Alas, saying something does not come naturally to him. The guy who used parades as his primary unit of success painted a picture of a franchise without any real initiative.
“A year ago, we’re coming off a division championship, we’re wildly prognosticated to win the division going away,” Hahn said as the sun was setting on the Grandchester Grand Hyatt Hotel on Monday. “So, a blockbuster or roster-shaking move was probably a little less on the agenda. This year, we have to be open-minded given the way we performed in ’22. Does it mean that’s what’s going to happen? Not necessarily, but we at least have to be open-minded to something like that.”
And the guy who said a week ago that "the message that this is an organization that is a potential destination for premium players is an important one" now says they're waiting for the premium players to sign elsewhere.
“We are not driving that bus,” White Sox general manager Rick Hahn said. “In terms of the mega-free-agent deal, I think some of those are probably going to have to come together in the coming days to lead to a little more activity in the other markets. ”
Which is just about what he said during the 2017 winter meetings, when the White Sox were in full scrap-seeking mode.
For now, another wave of short-term, likely one-year signings to eat innings looks to be their speed, and Hahn is hoping those are the type of guys who will be great values after the dust settles from larger signings.
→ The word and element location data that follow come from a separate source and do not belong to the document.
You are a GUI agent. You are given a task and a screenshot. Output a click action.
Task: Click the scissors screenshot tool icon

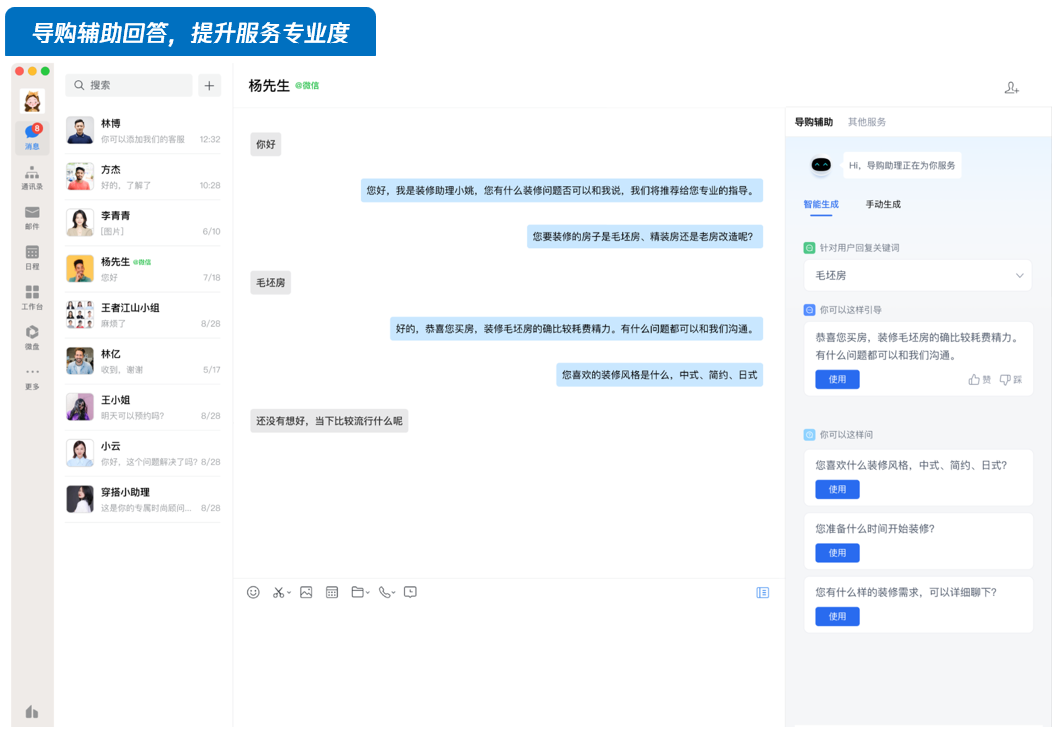(x=279, y=592)
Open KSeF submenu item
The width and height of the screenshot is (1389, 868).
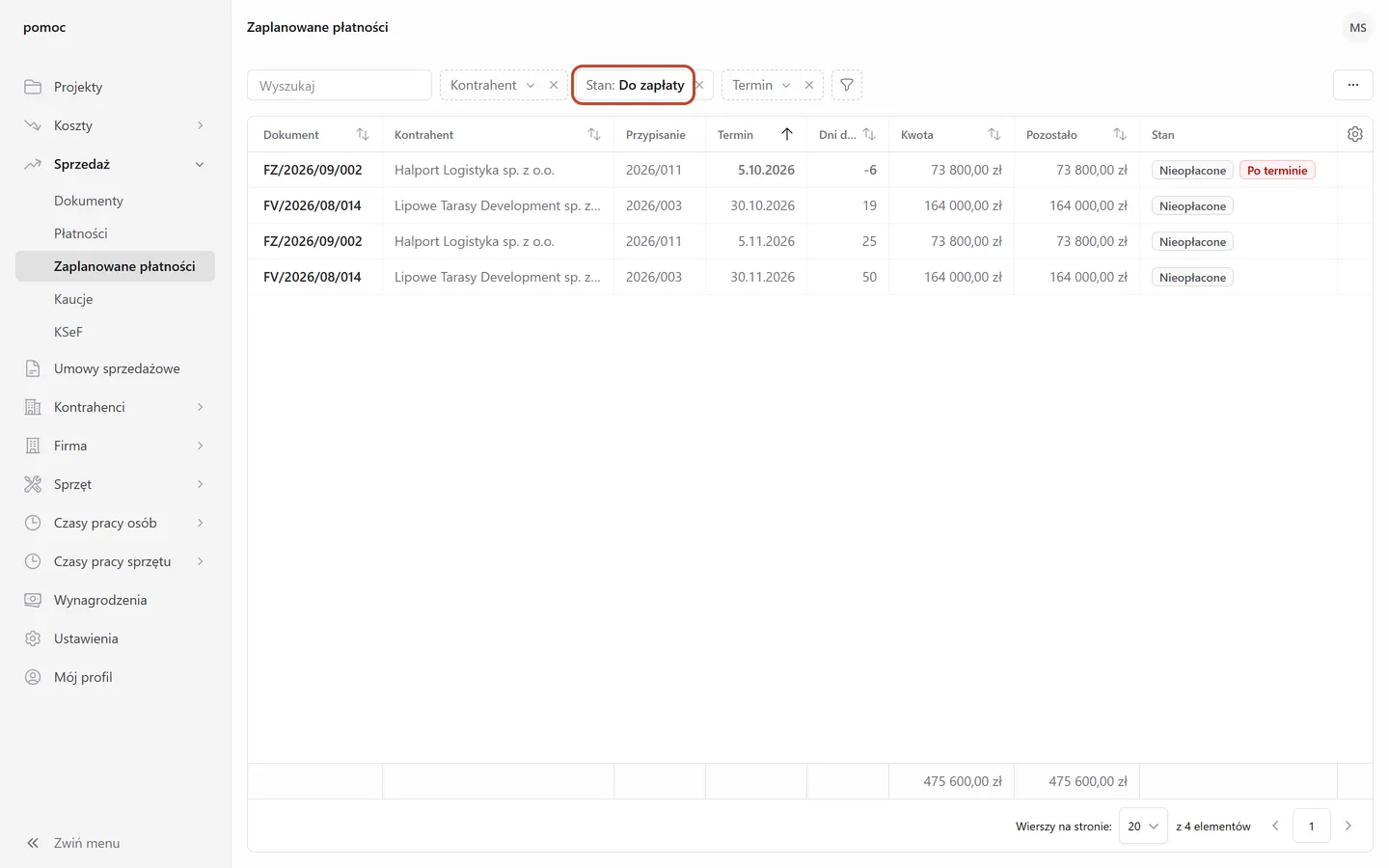(x=68, y=332)
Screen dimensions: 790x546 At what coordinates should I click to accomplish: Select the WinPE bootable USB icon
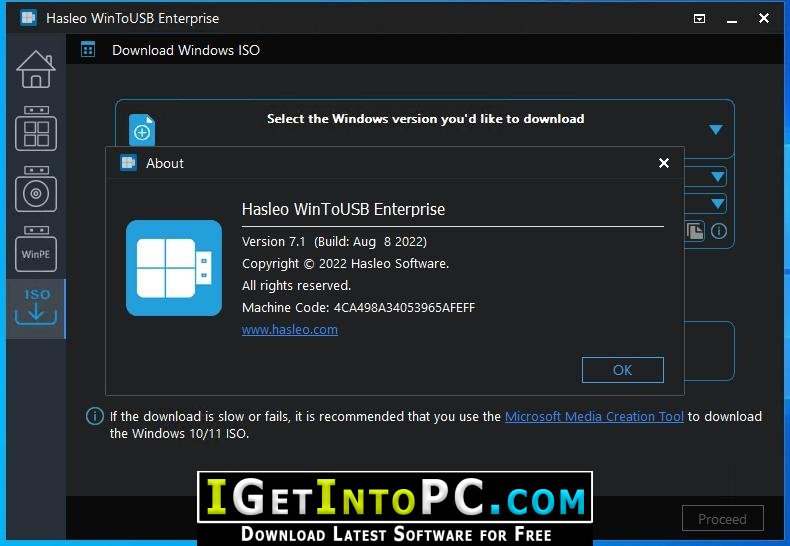tap(36, 249)

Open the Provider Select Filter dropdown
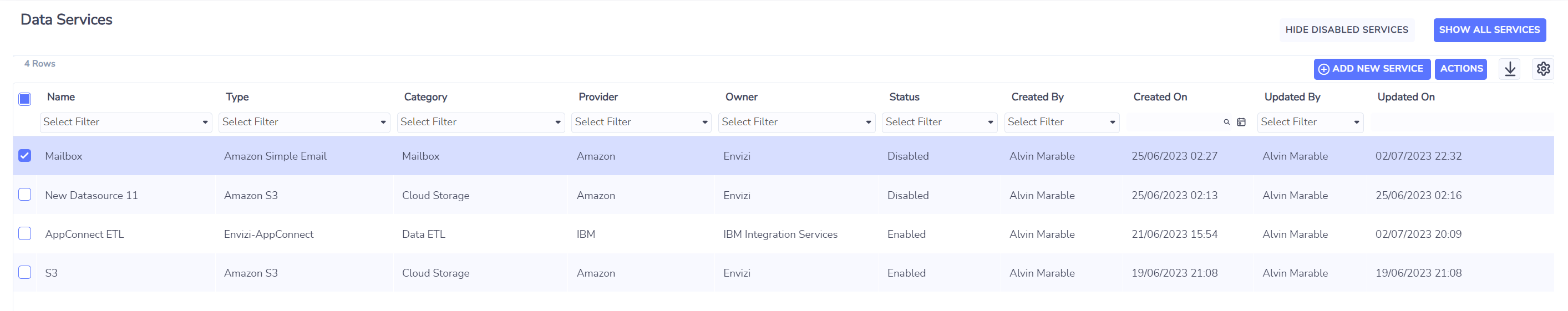(641, 123)
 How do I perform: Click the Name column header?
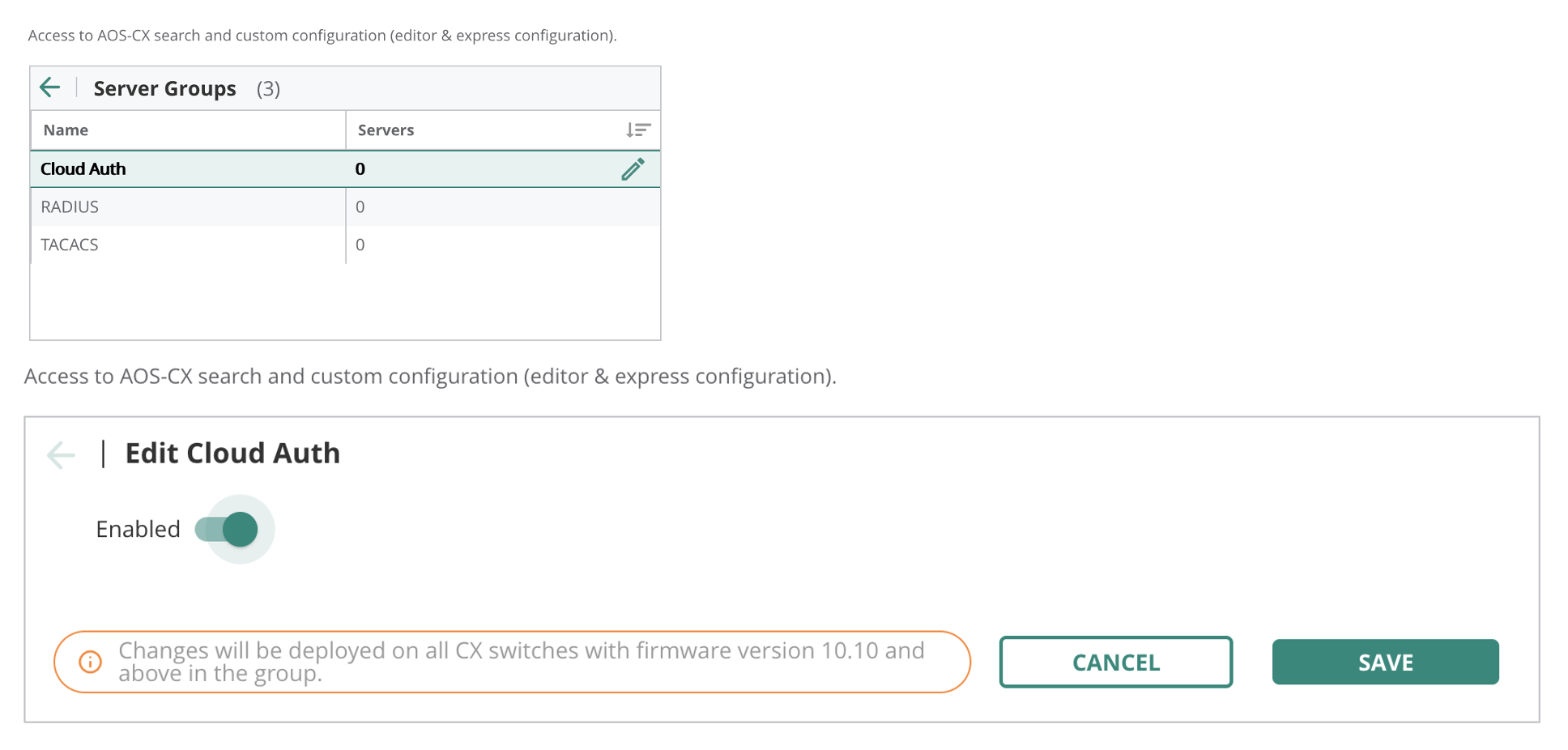point(66,130)
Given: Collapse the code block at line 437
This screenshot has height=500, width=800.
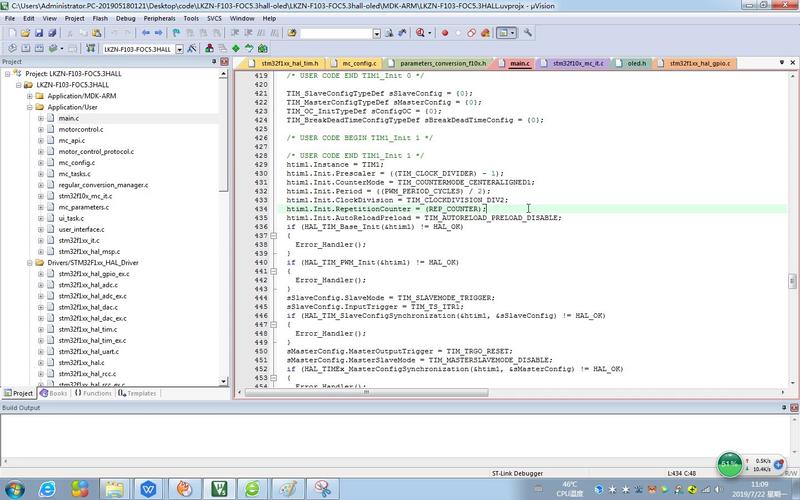Looking at the screenshot, I should click(273, 236).
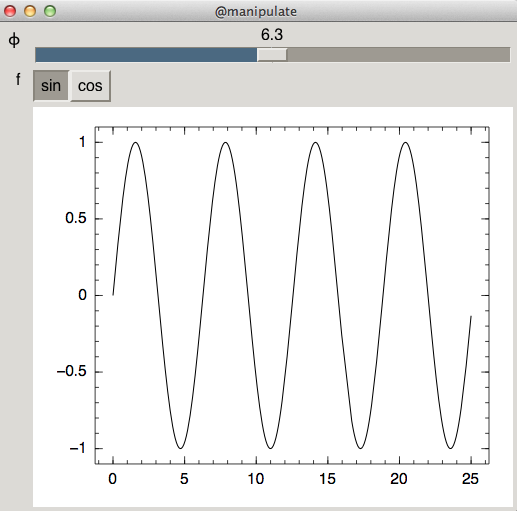
Task: Click the x-axis tick label 10
Action: coord(256,479)
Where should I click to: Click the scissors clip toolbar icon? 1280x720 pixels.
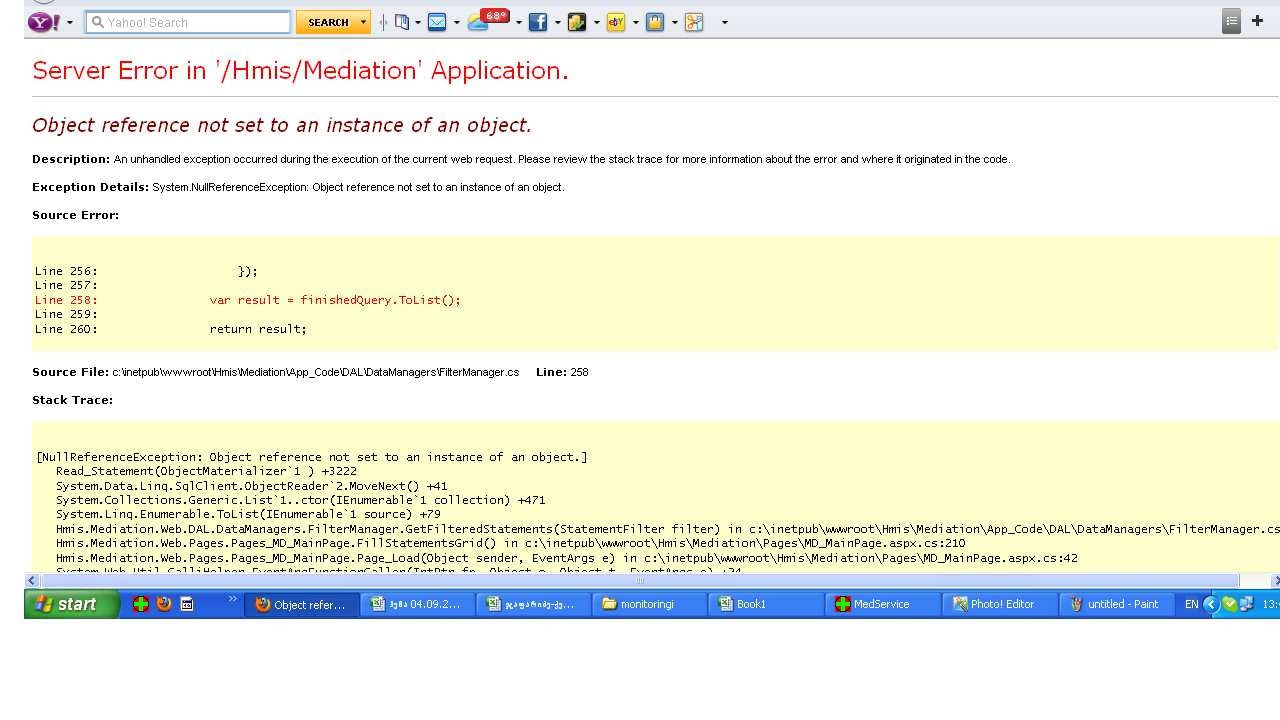(x=694, y=22)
“We’re going to have to see how the markets unfold over the coming weeks and perhaps months and be opportunistic to fill those needs as the opportunities arise,” Hahn said. “It might take until after the first of the year until we truly have a sense of what’s available. I think we signed Derek [Holland] right before Christmas, we signed [Anthony] Swarzak in late January or something like that, so those might take some time.”
Perhaps this is the winter where Hahn successfully augments the roster by converting on actually exciting targets, but the White Sox's track record suggests that whatever eggs they're not putting in Pedro Grifol's basket are being dispersed to other non-playing personnel, be it new conditioning lead Geoff Head or field coordinator/baseball handyman Mike Tosar.
In the meantime, you'll have to settle for low-level Liam Hendriks rumors, which sound more like other teams asking than the White Sox shopping.